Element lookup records
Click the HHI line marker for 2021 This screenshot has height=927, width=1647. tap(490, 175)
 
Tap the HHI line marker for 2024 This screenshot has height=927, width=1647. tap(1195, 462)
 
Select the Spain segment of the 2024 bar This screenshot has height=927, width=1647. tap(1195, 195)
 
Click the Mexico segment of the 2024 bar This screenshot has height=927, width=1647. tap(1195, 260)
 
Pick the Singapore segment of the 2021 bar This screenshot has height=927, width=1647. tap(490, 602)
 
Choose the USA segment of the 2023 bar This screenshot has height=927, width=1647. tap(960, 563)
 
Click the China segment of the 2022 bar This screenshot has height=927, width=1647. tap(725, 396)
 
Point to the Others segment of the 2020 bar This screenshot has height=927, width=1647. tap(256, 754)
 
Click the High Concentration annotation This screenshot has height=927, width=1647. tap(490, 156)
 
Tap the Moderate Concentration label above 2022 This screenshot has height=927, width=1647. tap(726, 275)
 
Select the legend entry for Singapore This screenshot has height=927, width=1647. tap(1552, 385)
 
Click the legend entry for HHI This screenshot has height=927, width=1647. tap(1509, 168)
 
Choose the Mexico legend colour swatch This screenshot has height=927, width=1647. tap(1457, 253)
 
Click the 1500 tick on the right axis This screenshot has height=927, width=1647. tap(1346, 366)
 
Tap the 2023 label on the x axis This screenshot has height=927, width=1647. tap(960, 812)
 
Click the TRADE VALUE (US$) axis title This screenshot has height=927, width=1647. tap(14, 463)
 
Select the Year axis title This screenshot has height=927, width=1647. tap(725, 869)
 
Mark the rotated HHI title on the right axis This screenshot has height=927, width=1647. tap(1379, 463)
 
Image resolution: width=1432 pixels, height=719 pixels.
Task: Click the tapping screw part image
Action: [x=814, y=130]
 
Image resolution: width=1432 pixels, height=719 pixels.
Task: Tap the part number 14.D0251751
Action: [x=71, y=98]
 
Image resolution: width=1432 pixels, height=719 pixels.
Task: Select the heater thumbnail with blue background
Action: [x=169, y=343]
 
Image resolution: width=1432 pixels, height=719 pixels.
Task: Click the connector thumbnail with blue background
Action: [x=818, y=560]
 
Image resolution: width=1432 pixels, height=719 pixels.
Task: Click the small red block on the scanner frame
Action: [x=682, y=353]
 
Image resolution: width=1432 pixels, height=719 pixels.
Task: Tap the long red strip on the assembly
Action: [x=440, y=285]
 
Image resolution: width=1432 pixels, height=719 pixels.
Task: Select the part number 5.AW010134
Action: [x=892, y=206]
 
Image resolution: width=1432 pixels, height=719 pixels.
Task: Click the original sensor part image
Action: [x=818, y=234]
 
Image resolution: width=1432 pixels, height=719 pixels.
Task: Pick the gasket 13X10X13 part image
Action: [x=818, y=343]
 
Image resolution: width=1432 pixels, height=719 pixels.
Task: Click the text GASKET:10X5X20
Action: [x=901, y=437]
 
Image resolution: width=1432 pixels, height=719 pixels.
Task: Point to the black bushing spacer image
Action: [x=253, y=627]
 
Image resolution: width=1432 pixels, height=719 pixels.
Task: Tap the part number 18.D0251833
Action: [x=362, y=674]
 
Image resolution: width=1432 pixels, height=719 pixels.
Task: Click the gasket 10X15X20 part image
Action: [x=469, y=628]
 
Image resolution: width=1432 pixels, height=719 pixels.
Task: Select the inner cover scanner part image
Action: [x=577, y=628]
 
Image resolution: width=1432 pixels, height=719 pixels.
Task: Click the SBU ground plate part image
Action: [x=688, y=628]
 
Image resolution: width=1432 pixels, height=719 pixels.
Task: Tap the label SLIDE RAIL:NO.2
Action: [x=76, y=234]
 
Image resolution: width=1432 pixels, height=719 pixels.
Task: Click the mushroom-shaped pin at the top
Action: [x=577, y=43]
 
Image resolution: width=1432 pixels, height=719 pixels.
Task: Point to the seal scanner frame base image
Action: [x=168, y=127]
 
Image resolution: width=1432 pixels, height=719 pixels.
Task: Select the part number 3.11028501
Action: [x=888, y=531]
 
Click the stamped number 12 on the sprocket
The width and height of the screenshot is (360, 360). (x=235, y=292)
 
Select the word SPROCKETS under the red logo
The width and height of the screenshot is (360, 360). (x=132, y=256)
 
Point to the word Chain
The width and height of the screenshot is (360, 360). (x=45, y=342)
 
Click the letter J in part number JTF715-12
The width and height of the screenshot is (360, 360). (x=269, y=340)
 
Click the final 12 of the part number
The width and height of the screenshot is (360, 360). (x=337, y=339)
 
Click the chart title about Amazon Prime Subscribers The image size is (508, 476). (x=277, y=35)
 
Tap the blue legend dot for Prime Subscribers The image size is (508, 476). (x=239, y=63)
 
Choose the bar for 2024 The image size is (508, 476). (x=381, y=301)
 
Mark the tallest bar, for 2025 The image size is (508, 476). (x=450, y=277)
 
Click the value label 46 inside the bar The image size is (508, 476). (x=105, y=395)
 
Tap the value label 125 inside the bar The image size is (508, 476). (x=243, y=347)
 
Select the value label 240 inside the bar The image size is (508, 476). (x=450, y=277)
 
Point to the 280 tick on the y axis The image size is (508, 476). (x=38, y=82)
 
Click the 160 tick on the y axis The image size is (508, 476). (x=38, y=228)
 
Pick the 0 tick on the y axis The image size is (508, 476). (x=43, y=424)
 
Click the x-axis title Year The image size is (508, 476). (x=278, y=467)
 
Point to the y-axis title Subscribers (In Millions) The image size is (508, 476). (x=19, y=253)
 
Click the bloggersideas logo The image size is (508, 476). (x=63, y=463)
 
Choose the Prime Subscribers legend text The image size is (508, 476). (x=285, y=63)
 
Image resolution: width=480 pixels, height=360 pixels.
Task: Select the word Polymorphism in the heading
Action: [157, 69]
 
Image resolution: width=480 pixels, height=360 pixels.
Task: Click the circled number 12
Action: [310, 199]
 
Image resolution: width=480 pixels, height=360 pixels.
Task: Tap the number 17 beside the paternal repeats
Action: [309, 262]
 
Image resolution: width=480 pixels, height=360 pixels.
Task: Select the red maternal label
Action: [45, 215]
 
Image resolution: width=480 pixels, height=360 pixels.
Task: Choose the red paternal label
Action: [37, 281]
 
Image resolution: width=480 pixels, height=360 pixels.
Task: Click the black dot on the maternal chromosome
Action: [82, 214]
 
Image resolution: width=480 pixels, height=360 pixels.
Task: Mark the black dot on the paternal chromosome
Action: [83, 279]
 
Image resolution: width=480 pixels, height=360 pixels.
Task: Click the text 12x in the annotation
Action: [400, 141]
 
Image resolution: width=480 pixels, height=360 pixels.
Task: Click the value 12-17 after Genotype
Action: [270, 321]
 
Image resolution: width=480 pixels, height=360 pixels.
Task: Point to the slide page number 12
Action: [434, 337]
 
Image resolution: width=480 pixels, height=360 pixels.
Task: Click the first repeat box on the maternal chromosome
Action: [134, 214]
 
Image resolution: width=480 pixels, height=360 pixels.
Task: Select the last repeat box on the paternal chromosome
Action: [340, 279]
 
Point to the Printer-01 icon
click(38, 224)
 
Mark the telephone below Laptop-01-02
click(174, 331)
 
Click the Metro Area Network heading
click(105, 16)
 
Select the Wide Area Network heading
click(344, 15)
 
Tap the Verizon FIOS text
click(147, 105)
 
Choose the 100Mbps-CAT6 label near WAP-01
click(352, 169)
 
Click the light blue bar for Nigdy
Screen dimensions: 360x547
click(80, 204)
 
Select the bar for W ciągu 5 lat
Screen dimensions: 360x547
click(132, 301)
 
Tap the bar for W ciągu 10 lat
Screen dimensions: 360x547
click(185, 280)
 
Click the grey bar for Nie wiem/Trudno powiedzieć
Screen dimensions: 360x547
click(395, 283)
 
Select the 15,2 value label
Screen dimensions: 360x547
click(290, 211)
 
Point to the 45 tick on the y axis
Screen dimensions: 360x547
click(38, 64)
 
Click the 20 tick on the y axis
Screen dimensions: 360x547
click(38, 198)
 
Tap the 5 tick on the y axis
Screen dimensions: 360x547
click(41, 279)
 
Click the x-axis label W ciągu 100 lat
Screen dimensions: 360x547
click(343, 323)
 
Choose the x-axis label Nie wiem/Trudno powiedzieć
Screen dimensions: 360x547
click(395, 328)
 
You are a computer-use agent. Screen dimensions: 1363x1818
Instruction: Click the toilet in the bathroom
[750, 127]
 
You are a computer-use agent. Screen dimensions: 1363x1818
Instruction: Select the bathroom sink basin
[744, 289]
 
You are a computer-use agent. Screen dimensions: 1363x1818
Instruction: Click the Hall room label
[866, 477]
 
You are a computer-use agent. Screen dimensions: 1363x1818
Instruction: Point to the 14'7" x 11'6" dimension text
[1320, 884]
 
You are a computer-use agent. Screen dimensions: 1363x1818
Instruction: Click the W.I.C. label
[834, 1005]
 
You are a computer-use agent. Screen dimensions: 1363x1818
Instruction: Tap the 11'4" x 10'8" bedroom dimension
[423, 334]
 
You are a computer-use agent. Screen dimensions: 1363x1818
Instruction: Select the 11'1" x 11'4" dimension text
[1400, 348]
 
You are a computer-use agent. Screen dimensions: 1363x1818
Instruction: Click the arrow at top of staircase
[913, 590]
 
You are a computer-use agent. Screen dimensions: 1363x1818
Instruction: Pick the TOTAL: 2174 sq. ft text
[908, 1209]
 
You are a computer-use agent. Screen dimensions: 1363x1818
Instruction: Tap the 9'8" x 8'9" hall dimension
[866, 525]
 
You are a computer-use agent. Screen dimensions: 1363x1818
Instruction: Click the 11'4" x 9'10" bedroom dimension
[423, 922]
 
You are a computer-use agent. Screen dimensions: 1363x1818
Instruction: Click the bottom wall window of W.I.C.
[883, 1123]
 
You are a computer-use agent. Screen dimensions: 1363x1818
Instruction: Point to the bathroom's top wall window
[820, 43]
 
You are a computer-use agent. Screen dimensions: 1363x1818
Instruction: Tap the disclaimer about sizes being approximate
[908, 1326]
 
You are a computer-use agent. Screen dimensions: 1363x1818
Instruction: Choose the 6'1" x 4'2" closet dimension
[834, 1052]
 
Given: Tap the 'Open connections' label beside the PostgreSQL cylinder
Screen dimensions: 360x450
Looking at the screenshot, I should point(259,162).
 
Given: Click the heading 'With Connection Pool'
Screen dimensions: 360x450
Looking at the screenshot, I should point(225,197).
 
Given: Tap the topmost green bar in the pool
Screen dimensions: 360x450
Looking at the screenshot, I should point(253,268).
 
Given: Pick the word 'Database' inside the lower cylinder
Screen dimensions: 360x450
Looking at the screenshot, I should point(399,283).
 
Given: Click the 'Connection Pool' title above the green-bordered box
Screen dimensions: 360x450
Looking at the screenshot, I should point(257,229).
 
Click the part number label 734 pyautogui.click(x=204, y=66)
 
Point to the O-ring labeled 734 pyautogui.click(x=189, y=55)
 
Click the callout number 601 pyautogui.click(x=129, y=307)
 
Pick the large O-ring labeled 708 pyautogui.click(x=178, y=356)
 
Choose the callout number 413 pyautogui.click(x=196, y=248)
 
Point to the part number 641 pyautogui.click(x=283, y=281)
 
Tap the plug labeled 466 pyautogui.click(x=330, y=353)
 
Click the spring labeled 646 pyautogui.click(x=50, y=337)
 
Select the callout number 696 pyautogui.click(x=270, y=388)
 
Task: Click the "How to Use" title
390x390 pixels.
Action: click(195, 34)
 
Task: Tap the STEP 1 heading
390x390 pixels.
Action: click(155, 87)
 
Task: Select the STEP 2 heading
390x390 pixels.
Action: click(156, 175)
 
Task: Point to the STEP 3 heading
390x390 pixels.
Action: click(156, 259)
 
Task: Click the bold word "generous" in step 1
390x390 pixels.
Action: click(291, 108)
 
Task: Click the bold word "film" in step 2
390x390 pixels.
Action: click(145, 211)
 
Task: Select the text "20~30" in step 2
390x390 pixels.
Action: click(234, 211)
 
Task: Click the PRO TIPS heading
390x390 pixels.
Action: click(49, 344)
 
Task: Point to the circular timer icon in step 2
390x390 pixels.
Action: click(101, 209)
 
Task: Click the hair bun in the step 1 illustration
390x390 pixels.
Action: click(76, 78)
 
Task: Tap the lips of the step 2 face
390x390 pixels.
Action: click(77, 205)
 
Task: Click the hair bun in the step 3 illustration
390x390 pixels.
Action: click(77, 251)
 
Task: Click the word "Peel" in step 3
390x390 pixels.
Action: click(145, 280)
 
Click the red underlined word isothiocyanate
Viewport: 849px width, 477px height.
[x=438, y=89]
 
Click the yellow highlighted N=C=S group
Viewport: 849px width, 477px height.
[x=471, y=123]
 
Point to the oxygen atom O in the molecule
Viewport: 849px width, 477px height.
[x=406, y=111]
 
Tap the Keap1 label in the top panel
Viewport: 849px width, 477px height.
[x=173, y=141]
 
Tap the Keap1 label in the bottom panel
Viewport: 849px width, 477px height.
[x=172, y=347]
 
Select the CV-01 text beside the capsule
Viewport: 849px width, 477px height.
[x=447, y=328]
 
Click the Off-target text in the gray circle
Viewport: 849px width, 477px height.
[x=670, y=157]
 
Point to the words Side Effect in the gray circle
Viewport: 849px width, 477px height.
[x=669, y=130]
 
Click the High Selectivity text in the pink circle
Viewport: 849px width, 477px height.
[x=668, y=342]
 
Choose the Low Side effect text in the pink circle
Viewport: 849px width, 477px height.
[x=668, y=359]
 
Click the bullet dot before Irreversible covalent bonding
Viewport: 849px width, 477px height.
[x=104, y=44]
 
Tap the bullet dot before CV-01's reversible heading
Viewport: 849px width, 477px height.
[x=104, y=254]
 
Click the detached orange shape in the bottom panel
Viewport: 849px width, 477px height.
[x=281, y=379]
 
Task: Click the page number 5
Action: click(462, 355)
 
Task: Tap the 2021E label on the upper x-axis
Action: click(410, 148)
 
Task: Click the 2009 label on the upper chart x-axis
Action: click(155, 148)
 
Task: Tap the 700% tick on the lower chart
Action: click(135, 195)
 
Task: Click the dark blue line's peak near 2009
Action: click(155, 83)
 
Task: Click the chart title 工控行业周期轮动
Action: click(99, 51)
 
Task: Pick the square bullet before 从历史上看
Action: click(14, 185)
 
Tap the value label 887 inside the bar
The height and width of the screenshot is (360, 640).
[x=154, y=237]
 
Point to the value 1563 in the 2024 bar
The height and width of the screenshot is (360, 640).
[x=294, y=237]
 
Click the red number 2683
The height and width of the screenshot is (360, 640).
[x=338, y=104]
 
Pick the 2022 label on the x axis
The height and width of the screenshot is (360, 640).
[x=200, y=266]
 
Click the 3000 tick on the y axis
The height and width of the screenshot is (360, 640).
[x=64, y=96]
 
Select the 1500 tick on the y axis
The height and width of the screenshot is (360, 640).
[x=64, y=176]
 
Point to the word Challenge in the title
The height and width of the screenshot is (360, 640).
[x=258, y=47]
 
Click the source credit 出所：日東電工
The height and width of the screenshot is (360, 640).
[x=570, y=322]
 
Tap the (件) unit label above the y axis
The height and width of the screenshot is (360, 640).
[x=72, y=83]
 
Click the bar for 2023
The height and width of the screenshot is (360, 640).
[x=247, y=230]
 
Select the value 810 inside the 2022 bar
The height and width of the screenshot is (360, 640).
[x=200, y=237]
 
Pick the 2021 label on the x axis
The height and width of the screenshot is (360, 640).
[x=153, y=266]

▶ _Set problem_
Render the records from the line that contains "Choose the callout" through the line that contains "Click the spring" as a numbered list, leaving out blank lines.

▶ _Reply to the task_
1. Choose the callout number 413 pyautogui.click(x=196, y=248)
2. Point to the part number 641 pyautogui.click(x=283, y=281)
3. Tap the plug labeled 466 pyautogui.click(x=330, y=353)
4. Click the spring labeled 646 pyautogui.click(x=50, y=337)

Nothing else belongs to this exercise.